[htdig] external parser causes htdig core dump (was Re: Beware of 3.1.0 for Sun-sparc)


Gilles Detillieux (grdetil@scrc.umanitoba.ca)
Thu, 11 Feb 1999 14:20:26 -0600 (CST)


According to Frank Richter:
> Got another segmentation fault (after digging 40,000 docs) - this occured
> during parsing a Word doc
> http://www.tu-chemnitz.de/wirtschaft/bwl2/download/portrait.doc
> via external parser parse_word_doc.pl.
>
> I've no idea if this portrait.doc is ok, but our robust digger shouldn't
> die by M$ docs... (I knew it, parsing word docs must be dangerous... :-)
>
> (BTW, contrib/htparsedoc/parse_word_doc.pl has errors - wrong line breaks)

Yes, this was a script developed by Jesse op den Brouw which got munged
by a mail program before making its way into contrib/htparsedoc.
The correct script can be taken from:

        http://www.st.hhs.nl/htdig/parse_word_doc.pl

However, Jesse and I have been in contact about a problem very much like
the one you report.
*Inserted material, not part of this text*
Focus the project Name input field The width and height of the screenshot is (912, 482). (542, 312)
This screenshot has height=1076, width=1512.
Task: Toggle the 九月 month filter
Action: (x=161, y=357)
In Jesse's case, the problem was a WordPerfect
document that had a .doc suffix, so the http server tagged it as
application/msword. The catdoc program barfed out all sorts of garbage
(not unlike the stuff passed to got_word in the backtrace you sent).
I don't know why this leads to a core dump, though. I can't reproduce
the problem on my Red Hat Linux 4.2/Intel box here!

I've developed a more versatile version of Jesse's perl script, which
you can get here:

        http://www.scrc.umanitoba.ca/htdig/rpms/parse_doc.pl

It checks for WordPerfect documents, and doesn't run catdoc on them.
It also checks for PostScript files, and runs ps2text (from the
Ghostscript package) on them. This requires a "file" command that
can distinguish between WP and Word files. Your portrait.doc file
is actually an RTF format file, which catdoc also barfs on, so you'd
need to adapt the script to eliminate those too. Trouble is ".doc"
is a fairly ambiguous suffix, used for documents of all sorts, and not
necessarily exclusively for MS Word documents.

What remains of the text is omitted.